The task
Copy the closing run of lines, from the one with "The height and" through the last line of the listing, exactly and without any pictures.
START Dataset extract
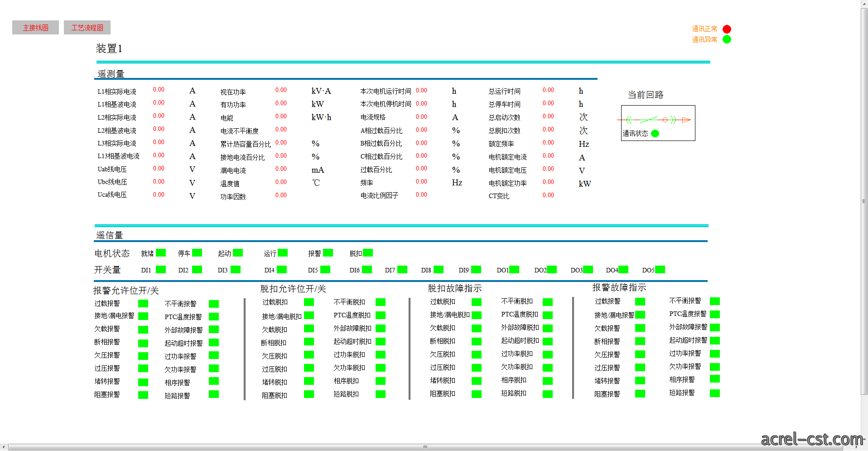Toggle the 不平衡脱扣 trip enable bit
868x451 pixels.
pyautogui.click(x=381, y=302)

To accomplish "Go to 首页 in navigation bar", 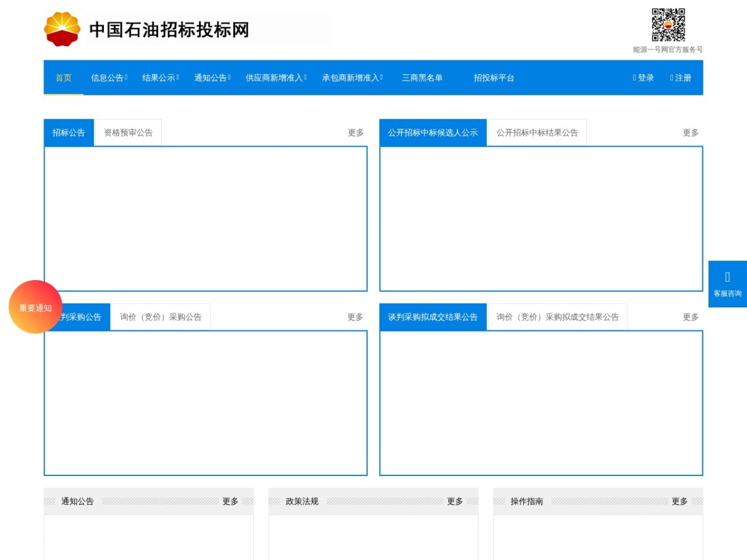I will [x=63, y=78].
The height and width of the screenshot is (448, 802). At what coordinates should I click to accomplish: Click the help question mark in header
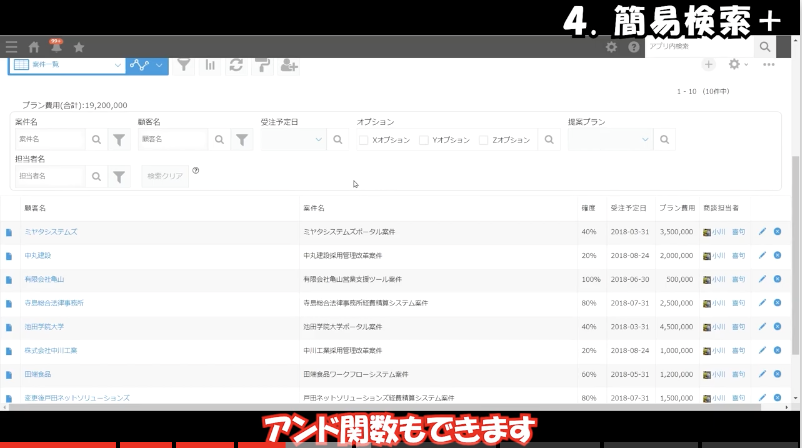pyautogui.click(x=633, y=47)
END Dataset extract
Solution to the problem
The height and width of the screenshot is (448, 802). At what coordinates should I click to accomplish: Click the help question mark in header
pyautogui.click(x=633, y=47)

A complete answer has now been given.